## [AUFGABEN]
1. Gib bitte den Abschnitt des Forenthreads zur XML-Validierung von „# XML gegen“ bis „nicht weiter gebracht.“ wortgetreu wieder.
2. Worin lag laut dem Forenthread zur XML-Validierung der Fehler von MArCus88?

# XML gegen XSD validieren (XMLReader)



## MArCus88 (3. Jan 2011)

Hallo zusammen,

ich hab da mal eine Frage zum XMLReader. Mit dem lese ich eine XML ein und möchte sie gegen ein XML-Schema validieren. Meine Frage: wie stelle ich das an :shock:

Die Ergebnisse die ich durch die Suchfunktion gefunden habe, haben mich leider nicht weiter gebracht.

Danke euch im Vorraus!

MArCus88


----------



## Noctarius (3. Jan 2011)

java xmlreader schema validation - Google-Suche


----------



## Gelöschtes Mitglied 5909 (3. Jan 2011)

Schau dir das mal an:

The Java XML Validation API


----------



## MArCus88 (3. Jan 2011)

Habt Dank!

@Noctarius:
So etwas Vergleichbares hatte ich auch schon gefunden, allerdings hatte er mir gesagt mein XML sei nicht valide im Bezug auf das Schema. Mein Fehler war nun schnell gefunden Dank dem was du gepostet hast. Der Pfad zum Schema in der XML war schlicht falsch


----------



## Noctarius (3. Jan 2011)

Hehe kenn ich, alles Fehler die Jeder mal macht


----------

Datensätze
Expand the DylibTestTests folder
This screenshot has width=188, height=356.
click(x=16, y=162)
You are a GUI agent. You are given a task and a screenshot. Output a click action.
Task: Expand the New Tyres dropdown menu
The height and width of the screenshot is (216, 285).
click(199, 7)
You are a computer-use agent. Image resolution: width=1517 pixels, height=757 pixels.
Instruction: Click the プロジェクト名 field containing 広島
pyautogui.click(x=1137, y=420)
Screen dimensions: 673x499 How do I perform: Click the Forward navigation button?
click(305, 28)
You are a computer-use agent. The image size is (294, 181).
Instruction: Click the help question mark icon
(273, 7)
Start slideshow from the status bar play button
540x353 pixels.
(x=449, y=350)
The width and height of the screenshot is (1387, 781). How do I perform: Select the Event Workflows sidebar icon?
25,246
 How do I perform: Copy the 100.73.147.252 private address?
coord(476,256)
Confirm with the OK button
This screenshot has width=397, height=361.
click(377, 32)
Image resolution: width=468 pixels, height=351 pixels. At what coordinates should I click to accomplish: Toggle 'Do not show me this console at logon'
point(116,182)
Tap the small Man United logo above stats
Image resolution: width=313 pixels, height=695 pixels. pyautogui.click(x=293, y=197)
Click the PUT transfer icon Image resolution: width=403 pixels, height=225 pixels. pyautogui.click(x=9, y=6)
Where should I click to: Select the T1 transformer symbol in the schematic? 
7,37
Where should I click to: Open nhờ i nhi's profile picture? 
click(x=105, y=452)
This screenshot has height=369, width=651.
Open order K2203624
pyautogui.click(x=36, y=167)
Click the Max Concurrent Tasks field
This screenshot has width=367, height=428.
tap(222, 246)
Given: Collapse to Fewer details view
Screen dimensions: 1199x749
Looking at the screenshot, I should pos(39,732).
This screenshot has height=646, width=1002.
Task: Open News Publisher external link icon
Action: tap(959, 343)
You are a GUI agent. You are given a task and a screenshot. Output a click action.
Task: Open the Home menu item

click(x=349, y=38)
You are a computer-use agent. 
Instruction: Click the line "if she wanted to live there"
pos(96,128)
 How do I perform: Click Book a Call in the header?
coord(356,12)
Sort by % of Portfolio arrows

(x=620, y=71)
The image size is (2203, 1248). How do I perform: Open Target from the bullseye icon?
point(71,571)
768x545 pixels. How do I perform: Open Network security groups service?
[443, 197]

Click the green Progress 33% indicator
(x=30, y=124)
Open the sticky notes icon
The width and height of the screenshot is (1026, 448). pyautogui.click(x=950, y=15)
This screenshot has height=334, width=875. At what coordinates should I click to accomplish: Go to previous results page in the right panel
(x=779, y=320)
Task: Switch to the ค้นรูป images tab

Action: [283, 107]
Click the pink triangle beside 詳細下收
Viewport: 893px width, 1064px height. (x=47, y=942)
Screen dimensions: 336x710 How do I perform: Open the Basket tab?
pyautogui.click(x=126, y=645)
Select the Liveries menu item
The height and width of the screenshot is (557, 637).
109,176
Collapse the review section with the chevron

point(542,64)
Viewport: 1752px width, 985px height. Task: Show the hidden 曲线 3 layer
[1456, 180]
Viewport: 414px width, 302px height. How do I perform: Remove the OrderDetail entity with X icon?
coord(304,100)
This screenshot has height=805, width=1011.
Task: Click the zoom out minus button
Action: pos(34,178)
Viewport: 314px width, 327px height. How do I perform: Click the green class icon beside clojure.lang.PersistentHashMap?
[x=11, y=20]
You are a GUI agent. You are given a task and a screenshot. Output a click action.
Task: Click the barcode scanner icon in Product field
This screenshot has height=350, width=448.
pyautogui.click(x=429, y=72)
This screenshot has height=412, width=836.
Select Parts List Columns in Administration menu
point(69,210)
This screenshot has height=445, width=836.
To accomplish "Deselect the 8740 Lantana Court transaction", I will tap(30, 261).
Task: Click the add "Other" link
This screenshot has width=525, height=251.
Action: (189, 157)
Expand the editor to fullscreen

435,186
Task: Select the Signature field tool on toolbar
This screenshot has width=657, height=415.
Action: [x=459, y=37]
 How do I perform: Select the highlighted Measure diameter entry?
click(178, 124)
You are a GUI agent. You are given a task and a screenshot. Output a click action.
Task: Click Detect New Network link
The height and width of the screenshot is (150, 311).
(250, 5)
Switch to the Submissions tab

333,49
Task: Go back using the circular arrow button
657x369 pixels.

## [ANTWORTEN]
1.
# XML gegen XSD validieren (XMLReader)



## MArCus88 (3. Jan 2011)

Hallo zusammen,

ich hab da mal eine Frage zum XMLReader. Mit dem lese ich eine XML ein und möchte sie gegen ein XML-Schema validieren. Meine Frage: wie stelle ich das an :shock:

Die Ergebnisse die ich durch die Suchfunktion gefunden habe, haben mich leider nicht weiter gebracht.

2. Der Pfad zum Schema in der XML war falsch.